▸ **EXTRACT TO READ**

The Registered Nurses' Association of Ontario was asked to formulate the guidelines by the provincial coroner following the 2008 inquest into the death three years earlier of 34-year-old psychiatric patient Jeffrey James.

Mr. James, afflicted with a disorder that led to sexually inappropriate behaviour, had been kept in restraints for five days at the Centre for Addiction and Mental Health in Toronto. While restrained, he developed a blood clot in one leg that later travelled to his lungs and killed him.

The RNAO guidelines, contained in a 145-page report, focus on nurses and other care providers seeking alternatives to restraints, while still keeping patients and themselves safe from injury.

Co-lead author Laura Wagner, an adjunct scientist at Baycrest Centre for Geriatric Care, says physical and medication-based restraints should be the last resort after exhausting the many alternatives that can be used to help keep patients and staff safe.

Dr. Wagner, who is also a nursing scientist at the Hartford Institute for Geriatric Nursing at New York University, said patients can be physically restrained using such devices as belts and side rails on beds, put in seclusion in a room or chemically restrained using drugs.

"There are primarily three reasons why a client is restrained," Dr. Wagner said. "One is to prevent an interference with treatment, such as a breathing tube or feeding tube or an IV, some kind of therapy."

The others are to prevent falls that could cause injury to the patient and to minimize "behaviours of acting out" that pose a risk of harm to the patient, staff or others, among them hitting, kicking and pushing.

But restraints that curtail movement can have adverse effects, she cautioned. They can lead to reduced muscle strength, joint contractures and severe bedsores from being immobilized.

And the effects aren't only physical.

"We actually know that sometimes when we restrain a patient they become more agitated, more stressed. And just think about having that and wanting to get out of the restraint and how that increases that person's risk for hurting themselves."

Indeed, on rare occasions patients have died trying to free themselves from such devices.

▸ **DATASET EXCERPT**
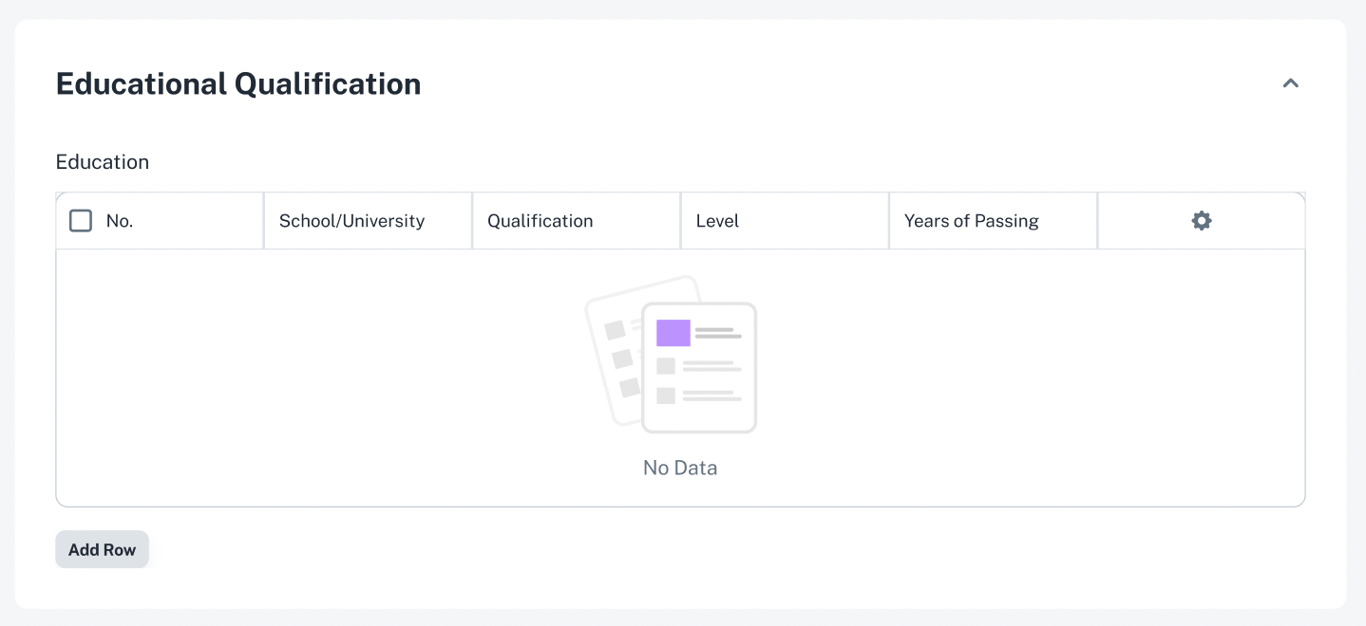The image size is (1366, 626).
Task: Select the School/University column header
Action: pyautogui.click(x=352, y=221)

▸ **YOUR GOAL**
Please pick up the article on Ontario's nursing guidelines for restraining patients and continue it from its last sentence.

▸ **ANSWER FOR THIS EXERCISE**
In 2008, for instance, an 87-year-old resident of a Toronto nursing home was strangled as she struggled to wiggle out from a waist belt used to keep her in a wheelchair. Florence Rose Coxon, who had Alzheimer's disease, was asphyxiated when her throat was caught in the strap.

Chemical restraints – typically antipsychotic medications meant to calm agitation – can leave a person feeling groggy, "drugged-up" and physically sedentary, which can exacerbate muscle weakening and raise the risk of falls. "And it just is a vicious cycle," said Dr. Wagner.

"What we wanted to do in the guideline is think about using the restraints as the very last resort ," said Dr. Wagner.

That primarily means setting up a therapeutic relationship with a patient, getting to know what environmental and emotional triggers could lead to aggressive or even violent behaviours, said co-lead author Athina Perivolaris, an advanced practice nurse at CAMH.

The guidelines encourage nurses and other care providers to have a plan to prevent a patient who is anxious or agitated from escalating into full-blown, potentially harmful behaviour.





Most acting-out behaviour is a response to an unmet need, fear or some other overwhelming issue that the patient doesn't have the internal resources to cope with, Ms. Perivolaris explained.

When restraint in a psychiatric facility must be used – and that's only on an emergency basis when other alternatives have failed – the goal is to keep the person as comfortable as possible.